[[ Source data open ]]

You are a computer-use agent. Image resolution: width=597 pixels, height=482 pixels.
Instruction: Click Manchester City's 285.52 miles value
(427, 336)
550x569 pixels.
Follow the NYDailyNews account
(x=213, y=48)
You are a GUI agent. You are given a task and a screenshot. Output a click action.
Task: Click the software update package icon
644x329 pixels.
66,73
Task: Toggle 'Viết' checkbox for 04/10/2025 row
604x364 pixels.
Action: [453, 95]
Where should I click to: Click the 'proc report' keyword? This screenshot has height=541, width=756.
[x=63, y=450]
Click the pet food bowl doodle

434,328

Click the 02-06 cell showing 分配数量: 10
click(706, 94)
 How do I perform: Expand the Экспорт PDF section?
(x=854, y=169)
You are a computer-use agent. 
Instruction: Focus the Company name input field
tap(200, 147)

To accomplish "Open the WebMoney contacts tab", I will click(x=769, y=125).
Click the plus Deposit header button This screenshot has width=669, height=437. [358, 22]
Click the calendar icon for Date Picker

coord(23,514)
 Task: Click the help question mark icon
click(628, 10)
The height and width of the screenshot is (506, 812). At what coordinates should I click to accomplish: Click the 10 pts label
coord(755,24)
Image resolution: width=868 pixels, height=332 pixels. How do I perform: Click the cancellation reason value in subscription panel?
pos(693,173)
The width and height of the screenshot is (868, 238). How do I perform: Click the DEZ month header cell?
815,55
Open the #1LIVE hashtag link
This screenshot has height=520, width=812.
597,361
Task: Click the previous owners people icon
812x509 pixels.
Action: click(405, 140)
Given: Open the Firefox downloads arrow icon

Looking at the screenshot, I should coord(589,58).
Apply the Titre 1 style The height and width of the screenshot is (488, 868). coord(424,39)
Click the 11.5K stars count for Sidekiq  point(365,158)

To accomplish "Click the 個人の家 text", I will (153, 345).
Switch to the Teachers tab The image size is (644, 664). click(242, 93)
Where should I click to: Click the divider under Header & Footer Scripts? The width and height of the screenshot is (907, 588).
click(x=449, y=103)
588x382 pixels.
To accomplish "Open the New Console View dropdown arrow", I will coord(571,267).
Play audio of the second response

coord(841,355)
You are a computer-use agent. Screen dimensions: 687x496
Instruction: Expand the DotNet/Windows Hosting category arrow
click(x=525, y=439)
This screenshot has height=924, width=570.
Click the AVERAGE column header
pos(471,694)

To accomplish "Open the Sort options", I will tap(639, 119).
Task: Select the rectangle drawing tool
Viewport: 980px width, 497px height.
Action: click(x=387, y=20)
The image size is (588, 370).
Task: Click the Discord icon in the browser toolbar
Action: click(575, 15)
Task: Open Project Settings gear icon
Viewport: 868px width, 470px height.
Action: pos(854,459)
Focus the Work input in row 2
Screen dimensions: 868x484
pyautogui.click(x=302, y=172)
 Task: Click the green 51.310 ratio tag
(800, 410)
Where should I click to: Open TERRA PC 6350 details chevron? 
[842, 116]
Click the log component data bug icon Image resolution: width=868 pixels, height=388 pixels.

[[ Source data closed ]]

## What the task requires
Print every line of the records above without a single difference.

## Your solution
You are a computer-use agent. Image resolution: width=597 pixels, height=482 pixels.
Instruction: Click Manchester City's 285.52 miles value
(427, 336)
550x569 pixels.
Follow the NYDailyNews account
(x=213, y=48)
You are a GUI agent. You are given a task and a screenshot. Output a click action.
Task: Click the software update package icon
644x329 pixels.
66,73
Task: Toggle 'Viết' checkbox for 04/10/2025 row
604x364 pixels.
Action: [453, 95]
Where should I click to: Click the 'proc report' keyword? This screenshot has height=541, width=756.
[x=63, y=450]
Click the pet food bowl doodle

434,328

Click the 02-06 cell showing 分配数量: 10
click(706, 94)
 How do I perform: Expand the Экспорт PDF section?
(x=854, y=169)
You are a computer-use agent. 
Instruction: Focus the Company name input field
tap(200, 147)

To accomplish "Open the WebMoney contacts tab", I will click(x=769, y=125).
Click the plus Deposit header button This screenshot has width=669, height=437. [358, 22]
Click the calendar icon for Date Picker

coord(23,514)
 Task: Click the help question mark icon
click(628, 10)
The height and width of the screenshot is (506, 812). At what coordinates should I click to accomplish: Click the 10 pts label
coord(755,24)
Image resolution: width=868 pixels, height=332 pixels. How do I perform: Click the cancellation reason value in subscription panel?
pos(693,173)
The width and height of the screenshot is (868, 238). How do I perform: Click the DEZ month header cell?
815,55
Open the #1LIVE hashtag link
This screenshot has height=520, width=812.
597,361
Task: Click the previous owners people icon
812x509 pixels.
Action: click(405, 140)
Given: Open the Firefox downloads arrow icon

Looking at the screenshot, I should coord(589,58).
Apply the Titre 1 style The height and width of the screenshot is (488, 868). coord(424,39)
Click the 11.5K stars count for Sidekiq  point(365,158)

To accomplish "Click the 個人の家 text", I will (153, 345).
Switch to the Teachers tab The image size is (644, 664). click(242, 93)
Where should I click to: Click the divider under Header & Footer Scripts? The width and height of the screenshot is (907, 588).
click(x=449, y=103)
588x382 pixels.
To accomplish "Open the New Console View dropdown arrow", I will coord(571,267).
Play audio of the second response

coord(841,355)
You are a computer-use agent. Screen dimensions: 687x496
Instruction: Expand the DotNet/Windows Hosting category arrow
click(x=525, y=439)
This screenshot has height=924, width=570.
Click the AVERAGE column header
pos(471,694)

To accomplish "Open the Sort options", I will tap(639, 119).
Task: Select the rectangle drawing tool
Viewport: 980px width, 497px height.
Action: click(x=387, y=20)
The image size is (588, 370).
Task: Click the Discord icon in the browser toolbar
Action: click(575, 15)
Task: Open Project Settings gear icon
Viewport: 868px width, 470px height.
Action: pos(854,459)
Focus the Work input in row 2
Screen dimensions: 868x484
pyautogui.click(x=302, y=172)
 Task: Click the green 51.310 ratio tag
(800, 410)
Where should I click to: Open TERRA PC 6350 details chevron? 
[842, 116]
Click the log component data bug icon Image resolution: width=868 pixels, height=388 pixels.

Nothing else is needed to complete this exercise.